Slot machines operate under much the same principle. Machines now are designed using pseudo random number generators, which means that there is no way of predicting an outcome—or a win. It’s a true game of chance, with the odds stacked against you. The only way to win is to keep playing, in the off-chance you’ll get lucky. The reward comes in the form of literal bells and whistles that make the game addicting. That doesn’t keep people from developing elaborate rituals that they’ll swear helps sway the machine in their favor. Skinner would have a field day in a casino, observing all of the rituals.

Prayer works much the same way. If you pray often enough, and to a certain saint, it’s statistically likely that you’ll find some answer to your prayer (confirmation bias), establishing the superstition that this particular saint is looking out for you. So if you perform the right magical tokens, then god will suspend the laws of nature just for you.

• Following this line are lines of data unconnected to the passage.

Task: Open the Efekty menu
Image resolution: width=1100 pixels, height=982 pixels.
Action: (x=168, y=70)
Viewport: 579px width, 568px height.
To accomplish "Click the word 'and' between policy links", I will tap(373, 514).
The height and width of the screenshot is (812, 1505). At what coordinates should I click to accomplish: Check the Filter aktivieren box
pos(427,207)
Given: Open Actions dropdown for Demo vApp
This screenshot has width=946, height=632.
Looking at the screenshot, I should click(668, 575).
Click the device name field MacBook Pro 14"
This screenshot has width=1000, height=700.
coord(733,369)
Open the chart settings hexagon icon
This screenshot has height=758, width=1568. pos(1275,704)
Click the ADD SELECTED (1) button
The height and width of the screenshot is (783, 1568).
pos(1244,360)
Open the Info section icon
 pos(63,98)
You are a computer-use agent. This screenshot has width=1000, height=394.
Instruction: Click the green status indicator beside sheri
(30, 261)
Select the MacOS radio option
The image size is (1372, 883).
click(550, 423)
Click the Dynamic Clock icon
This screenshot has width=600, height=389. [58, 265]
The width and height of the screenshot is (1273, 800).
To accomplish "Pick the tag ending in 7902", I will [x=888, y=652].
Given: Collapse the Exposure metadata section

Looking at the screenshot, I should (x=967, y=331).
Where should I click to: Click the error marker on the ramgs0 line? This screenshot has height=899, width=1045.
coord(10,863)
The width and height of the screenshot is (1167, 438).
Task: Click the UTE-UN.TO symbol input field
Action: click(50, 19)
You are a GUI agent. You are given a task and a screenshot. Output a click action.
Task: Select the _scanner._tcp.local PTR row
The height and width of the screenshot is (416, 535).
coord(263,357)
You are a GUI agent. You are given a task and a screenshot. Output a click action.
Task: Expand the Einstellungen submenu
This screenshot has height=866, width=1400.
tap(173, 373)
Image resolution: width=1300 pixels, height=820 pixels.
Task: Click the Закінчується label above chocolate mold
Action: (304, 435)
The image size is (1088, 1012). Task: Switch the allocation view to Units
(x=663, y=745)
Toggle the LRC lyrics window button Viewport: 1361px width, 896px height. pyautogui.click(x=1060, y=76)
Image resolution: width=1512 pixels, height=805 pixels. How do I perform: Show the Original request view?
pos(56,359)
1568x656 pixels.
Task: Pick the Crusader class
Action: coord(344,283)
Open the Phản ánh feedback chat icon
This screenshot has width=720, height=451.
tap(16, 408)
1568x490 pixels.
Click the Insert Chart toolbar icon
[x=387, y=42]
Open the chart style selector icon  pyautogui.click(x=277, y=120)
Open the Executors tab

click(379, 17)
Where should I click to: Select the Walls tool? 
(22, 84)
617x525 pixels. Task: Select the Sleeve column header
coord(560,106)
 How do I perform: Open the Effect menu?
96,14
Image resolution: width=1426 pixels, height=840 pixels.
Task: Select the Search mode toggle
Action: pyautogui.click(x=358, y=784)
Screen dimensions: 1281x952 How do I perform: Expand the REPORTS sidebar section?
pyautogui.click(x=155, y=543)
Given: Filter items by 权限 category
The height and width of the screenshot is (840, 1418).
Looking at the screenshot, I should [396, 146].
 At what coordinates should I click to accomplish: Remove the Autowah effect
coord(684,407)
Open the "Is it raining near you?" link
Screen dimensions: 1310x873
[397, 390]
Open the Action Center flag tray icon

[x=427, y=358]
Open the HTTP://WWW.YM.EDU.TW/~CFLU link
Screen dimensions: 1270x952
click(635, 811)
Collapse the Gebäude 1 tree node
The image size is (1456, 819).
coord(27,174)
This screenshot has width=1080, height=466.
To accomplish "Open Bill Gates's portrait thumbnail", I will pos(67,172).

But what about all the instances where prayer is not answered? This is a whole other level from asking Santa Claus for an Oscar Meyer weenie whistle and not getting it. What about all of the people who prayer to Father Kapaun asking, begging for a miracle, for relief from suffering or for deliverance from a horrible situation, and were met with only silence? Maybe Father Kapaun was on another call at the time, or another saint would have been better suited to the task; or Heaven, in its ineffability, decided to deny the request. Or perhaps it’s wishful thinking to believe that some old guys in Rome have the audacious authority to (on the basis of specious evidence) assign one human being to a pantheon of “greats,” a sort of celestial call center where requests are heard and passed along Upstairs to the capricious ear of god.

Kapaun may have been a great human being. But he’s no saint.